The Mums the Word cocktail

Travis Mitchell / DCist

L’Annexe, the European-inspired cocktail bar located along Georgetown’s bustling M Street, has the hum of a bar that’s been in the game for years. Bartenders greet guests with questions about their liquor and flavor preferences and swiftly prepare drinks from the list of originals and classics. Music weaves its way through the multi-room floor, the volume still allowing for easy conversation. Seating is varied and comfortable, including along the zinc bar top.

It’s a meticulously curated atmosphere, explains owner Fady Saba, at a recent tasting with DCist.

“For me, the bar is an experience,” he says. “I’ve become very picky, so it’s really about so many details.”

He opened L’Annexe, he says, after spending 22 years in the restaurant industry across Paris, Beirut and, most recently, D.C. He wanted to bring a modern European vibe to the city through sophisticated takes on classic cocktails and bar food. L’Annexe is located in the former home of the restaurant Unum, which closed in 2017.

For a prime view of the action, take a seat at the front bar or at one of the small tables facing M Street. A bit further back is a dining room with tables and high tops and a stylized map of Georgetown streets on the wall. TVs are nowhere to be found. Tucked in the back is the library, with comfortable couches, stocked bookshelves and a view of the bar’s many infusions and batch cocktails.

The house-infused liquors provide the backbone to many of the L’Annexe creations, headed up by beverage director Mick Perrigo, who most recently worked at Left Door off 14th street. He took the opportunity to think outside the box, rather than just throwing a bunch of botanicals into a bottle and calling it done.

“Infusions can be very easy to make,” Mick says. “But for me I was trying to find a creative way to make it.”

Some of the liquors are infused individually, while other infusions are more like ready-made cocktails that are mixed with fresh citrus once ready to be served. Combinations range from a French 75 twist made with honeydew-infused vodka and cucumber syrup (the On The Vine) to an old fashioned riff where rye whiskey has mingled with sarsaparilla and birch bark for a dry—not sweet—finish.

In addition to enhanced flavors, the infusions give a visual appeal as well. The Mum’s the Word, a Last Word twist, gets a sunshine yellow hue from turmeric root-infused rum, while the frozen Pushing Daisies is a soft violet, thanks to butterfly flower tequila.

It can read as pretty gimmicky. Perrigo, though, stresses he is careful not to let visual appeal and unique flavor profiles come at the expense of taste.

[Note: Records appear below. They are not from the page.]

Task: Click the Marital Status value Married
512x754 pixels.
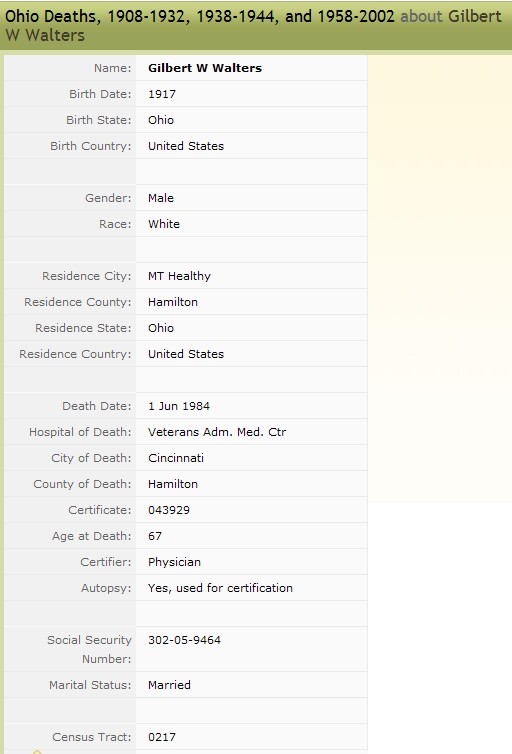Action: 169,685
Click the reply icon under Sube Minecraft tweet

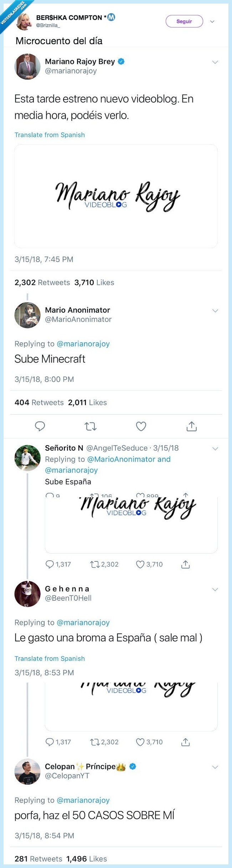tap(40, 426)
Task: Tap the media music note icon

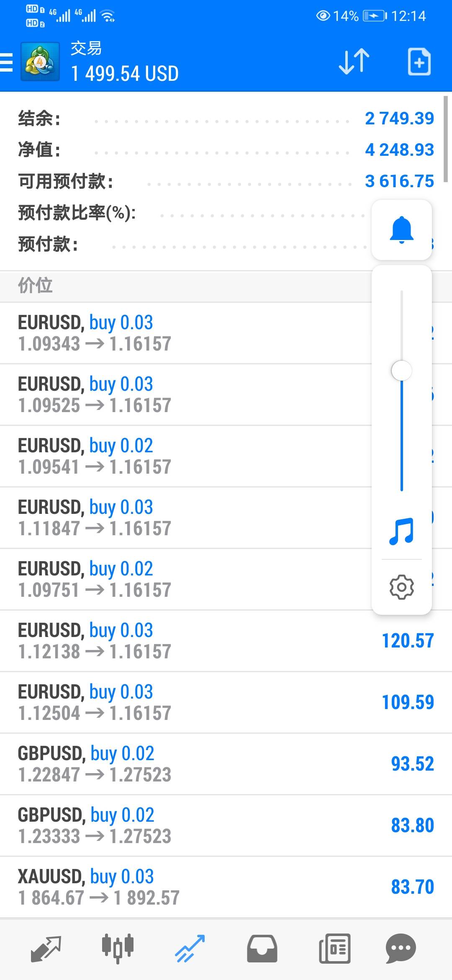Action: point(401,531)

“I want people to actually experience both the artistic looks of it while also realizing that the flavors of the cocktail are going to stand out as something for you to remember,” Perrigo says.

Fady sees the bar’s infusions as a way to enhance the customer experience and set L’Annexe apart from Washington’s deep roster of cocktail bars.

“You can have the classic cocktails, buy your liquors, and mix it,” he says. “Or you can transform those liquors to have your added value.” The extra work puts cocktails at L’Annexe at $14-$17 each.

The menu leaves room for classic drinks as well, with daiquiris, sazeracs, and others available alongside the house recipes.

Food gets strong attention at L’Annexe as well, with a menu overseen by chef Andrew Markert of Beuchert’s Saloon on Capitol Hill. He took a similar farm-to-table approach here, with dishes made to be easy to eat, share, and pair with drinks. The corn hummus and shrimp aguachile both have spicy kicks, and the vegetarian mushroom toast is a cheesy, umami- and carb-filled bite. And skewers of scallops, pork belly, or steak, make for easy snacks between sips. If sweet is the craving, hit the chocolate caramel tart. Plates are priced between $10 and $21.

All of these elements—the infused spirits, the dim lighting, the chef-inspired small plates—could easily veer toward the Georgetown cliché of over-the-top pretension. It seems though that L’Annexe knows what it wants to be: a balance between hospitality, finesse, and (crucially) actually mixing good drinks.

“Most important to me, at the bar, is to have real cocktails going out,” Fady says.

L’Annexe is located at 2917 M St. NW. Open Tuesdays-Wednesdays 4 p.m.-11 p.m., Fridays 4 p.m.-1 a.m., and Saturdays 12 p.m.-1 a.m. Sunday 12 p.m.-11 p.m. No reservations.